Background[edit | edit source]

The Campus Center for Appropriate Technology (CCAT) at Humboldt State University has established the grounds for a small *** food forest that is currently planted with a few saplings and covered in mulch. The vision is to provide a space for students and community members to harvest food throughout the year and to share knowledge about integrating landscapes that provide food security as an alternative to the lawns that currently dominate urban areas. This project was conceptualized in previous years by students and users of CCAT. Spring 2021 students have been assigned to create a solar powered irrigation system for the space provided for the food forest.

The Rolling Thunder team in the Spring 2021 Engineering 305 class with professor Lonny Grafman undertaking this project is composed of Luisa Close, Tineke Iris, Kyle Spears and Samuel Killpatrick.

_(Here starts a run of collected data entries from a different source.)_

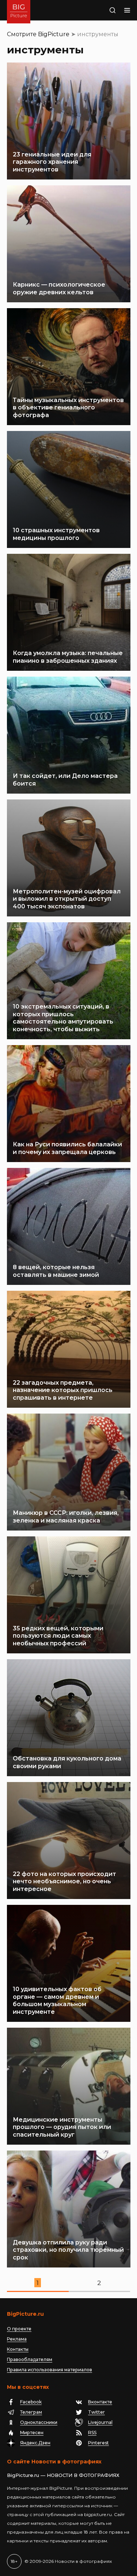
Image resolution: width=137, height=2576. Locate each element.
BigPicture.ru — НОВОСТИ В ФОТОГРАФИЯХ (63, 2475)
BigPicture (53, 34)
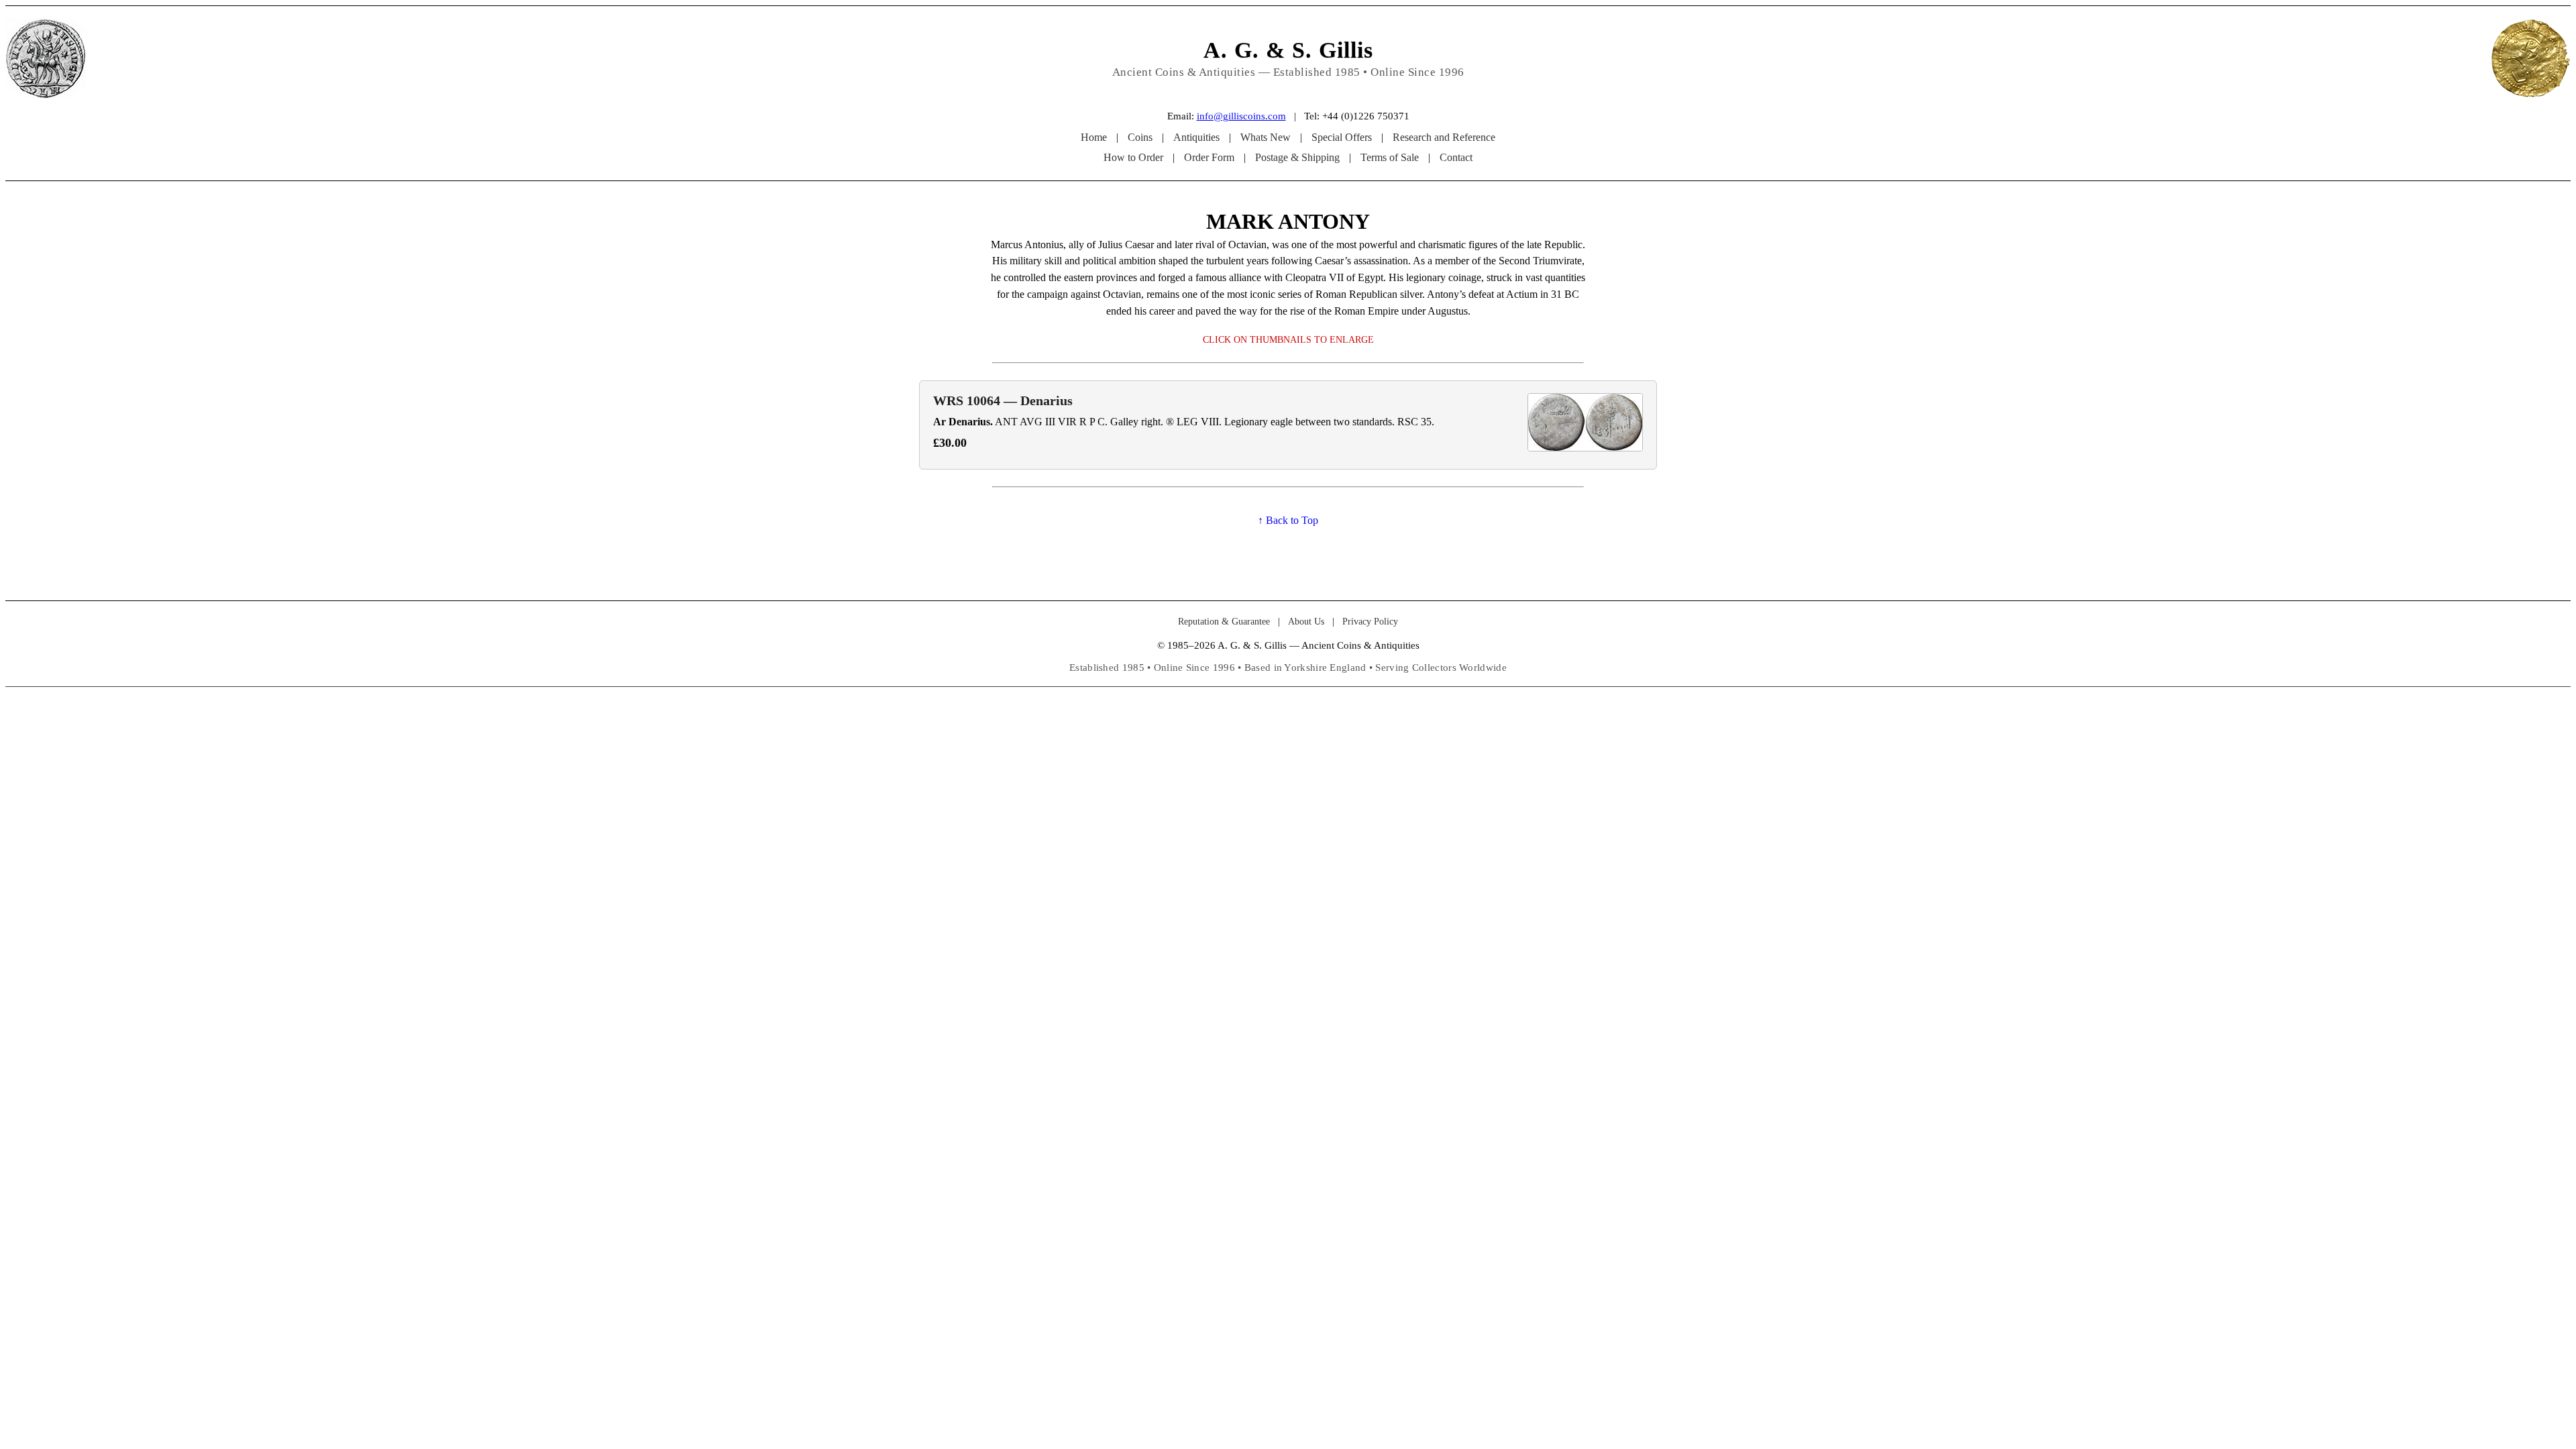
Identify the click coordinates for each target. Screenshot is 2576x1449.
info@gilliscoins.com (1241, 116)
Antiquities (1196, 137)
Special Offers (1341, 137)
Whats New (1265, 137)
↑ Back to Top (1288, 520)
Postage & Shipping (1297, 157)
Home (1094, 137)
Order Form (1209, 157)
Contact (1456, 157)
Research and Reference (1444, 137)
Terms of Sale (1389, 157)
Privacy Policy (1370, 621)
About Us (1306, 621)
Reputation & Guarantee (1224, 621)
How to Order (1133, 157)
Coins (1140, 137)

Problem statement[edit | edit source]

The area designated for the food forest is in need of an irrigation system to help the plants establish over the following years. The objective of this project is to create an irrigation system, solar array, and pump for the food forest. Our plan is to use solar energy to pump water from a rainwater catchment tank (already installed) to the food forest area slightly down the hill from the water catchment location. The irrigation system will use rainwater collected in a nearby tank. We will use solar energy to reach a water flow adequate for the irrigation needs. The irrigation system will be used primarily during the summer months when there is seasonal drought in Humboldt county, and when not as many students are on campus to maintain the area.

Literature Review[edit | edit source]

This is a review of some available literature pertinent to solar irrigation for food forest project.

Food Forest aspects[edit | edit source]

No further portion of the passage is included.